ベジタリアン食と脳卒中リスクの記事のうち、「野菜中心で肉を食べないベジタ」で始まり「J」9月4日号に掲載された。」まで続く部分を書き直してください。その際、「心疾患リスク」はすべて「心臓病リスク」に置き換えること。

*本文*
========

ベジタリアン食で脳卒中リスクが高まる?
野菜中心で肉を食べないベジタリアン食は、心臓の健康には良いが、脳卒中リスクはわずかに高まる可能性があることが、英オックスフォード大学ナッフィールド保健省のTammy Tong氏らの研究で明らかになった。
研究では、肉を食べる人に比べて、ベジタリアンでは心疾患リスクが22%低下した一方で、脳卒中リスクは20%高まることが示された。一方、肉は食べないが魚を食べる人(ペスカタリアン)では心疾患リスクは低く、脳卒中リスクの上昇は認められなかったという。研究結果の詳細は「BMJ」9月4日号に掲載された。

========

*元データ*
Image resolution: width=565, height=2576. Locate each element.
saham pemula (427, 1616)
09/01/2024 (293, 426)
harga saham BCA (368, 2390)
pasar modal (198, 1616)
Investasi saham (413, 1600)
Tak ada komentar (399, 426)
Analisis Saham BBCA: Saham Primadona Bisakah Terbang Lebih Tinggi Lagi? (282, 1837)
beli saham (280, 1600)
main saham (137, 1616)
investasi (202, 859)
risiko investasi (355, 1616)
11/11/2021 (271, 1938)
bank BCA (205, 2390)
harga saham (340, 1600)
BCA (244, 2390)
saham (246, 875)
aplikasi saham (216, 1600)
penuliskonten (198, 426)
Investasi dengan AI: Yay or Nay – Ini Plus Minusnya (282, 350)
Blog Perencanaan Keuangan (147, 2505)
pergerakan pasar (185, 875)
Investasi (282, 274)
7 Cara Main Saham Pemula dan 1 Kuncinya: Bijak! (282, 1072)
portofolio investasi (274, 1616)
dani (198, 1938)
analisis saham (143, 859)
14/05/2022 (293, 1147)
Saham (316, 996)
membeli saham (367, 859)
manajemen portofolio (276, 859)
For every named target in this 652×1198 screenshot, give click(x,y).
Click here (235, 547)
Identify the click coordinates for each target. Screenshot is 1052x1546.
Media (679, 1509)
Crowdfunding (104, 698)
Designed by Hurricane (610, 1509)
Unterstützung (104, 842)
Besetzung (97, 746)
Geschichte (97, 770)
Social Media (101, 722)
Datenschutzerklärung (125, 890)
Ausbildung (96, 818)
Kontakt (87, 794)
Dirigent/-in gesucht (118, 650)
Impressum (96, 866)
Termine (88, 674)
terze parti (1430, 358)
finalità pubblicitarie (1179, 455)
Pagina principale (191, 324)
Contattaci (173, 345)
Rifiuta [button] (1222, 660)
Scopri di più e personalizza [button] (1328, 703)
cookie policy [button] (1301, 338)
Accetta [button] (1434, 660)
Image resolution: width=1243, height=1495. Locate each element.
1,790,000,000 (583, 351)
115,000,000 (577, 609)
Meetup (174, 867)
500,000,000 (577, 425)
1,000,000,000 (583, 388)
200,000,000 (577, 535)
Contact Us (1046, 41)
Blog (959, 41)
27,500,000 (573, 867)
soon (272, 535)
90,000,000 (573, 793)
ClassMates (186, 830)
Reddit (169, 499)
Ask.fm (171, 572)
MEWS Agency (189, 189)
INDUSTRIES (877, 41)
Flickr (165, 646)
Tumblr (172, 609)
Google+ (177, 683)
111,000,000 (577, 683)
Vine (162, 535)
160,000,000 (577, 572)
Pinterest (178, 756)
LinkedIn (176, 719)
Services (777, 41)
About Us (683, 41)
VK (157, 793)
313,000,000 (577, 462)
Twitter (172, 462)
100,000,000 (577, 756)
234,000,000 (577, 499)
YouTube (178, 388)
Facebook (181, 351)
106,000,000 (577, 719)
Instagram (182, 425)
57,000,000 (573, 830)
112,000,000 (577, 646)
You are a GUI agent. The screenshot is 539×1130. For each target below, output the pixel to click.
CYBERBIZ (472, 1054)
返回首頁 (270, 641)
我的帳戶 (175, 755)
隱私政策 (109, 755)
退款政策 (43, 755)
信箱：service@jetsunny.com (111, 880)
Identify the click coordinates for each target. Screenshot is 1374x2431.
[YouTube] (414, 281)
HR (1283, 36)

========

*解答*
野菜中心で肉を食べないベジタリアン食は、心臓の健康には良いが、脳卒中リスクはわずかに高まる可能性があることが、英オックスフォード大学ナッフィールド保健省のTammy Tong氏らの研究で明らかになった。
研究では、肉を食べる人に比べて、ベジタリアンでは心臓病リスクが22%低下した一方で、脳卒中リスクは20%高まることが示された。一方、肉は食べないが魚を食べる人(ペスカタリアン)では心臓病リスクは低く、脳卒中リスクの上昇は認められなかったという。研究結果の詳細は「BMJ」9月4日号に掲載された。